> Objectives:
1) In the text on Python generators, when does the generator version run the transform method?
2) Pick up the walkthrough on Python generators after its last sentence and keep going.

━━━ Document excerpt

To set up, we’ll make a dummy type to play with. (Note, this code is Python code containing the names of the types of all of the variables. In this case, the types say that transform returns a float and that T is a float.)

class Item:
    def transform(self) -> float:
        T: float = big_long_calculation()
        return T

items = [Item(n) for n in range(10000)]

First, let’s look at the case where we don’t use generators. Without using a generator, we have to evaluate the transform method, which calls big_long_calculation on every single item in the list.

results = []
for item in items:
    my_result = item.transform()
    # code is run and value is returned
    results.append(my_result)

results
# we have evaluated `transform` on every sample

def get_answers():
    answers = 0
    for result in results:
        answers += result
        if answers > 10:
            break
            # we may have only used the first few items,
            # and transformed thousands of items unnecessarily
    return answers

Using generators, we wait to run the transform method until we are sure we will need to. Our evaluation of each result is only done if we decide that result is needed, as is shown below.

━━━━━━
━━━ Information shown

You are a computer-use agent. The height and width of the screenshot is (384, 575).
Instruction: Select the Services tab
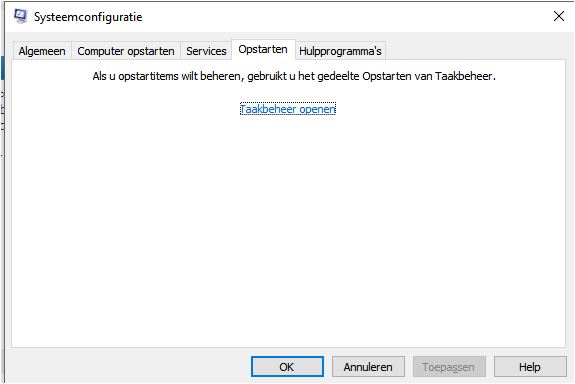(x=206, y=51)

━━━━━━

> Response list:
1) Only once it is sure the result will be needed.

2)
def get_results():
    for item in items:
        yield item.transform()
        # this code is stored, not run

def get_answers():
    results = get_results()
    # create generator, but do not evaluate anything yet
    answers = 0
    for result in results:
        answers += result
        # transform method called here for this one item
        if answers > 10:
            break
            # we never transform another item
    return answers

In this case, if we only need to evaluate a few items in a very long list for our answers variable to be >10, then we can save a lot of computational time by using a generator. This lazy evaluation is more efficient than using a list in the case that the generator need not be exhausted, and the same as using a list when all items need to be evaluated, so you may in general prefer to use generators.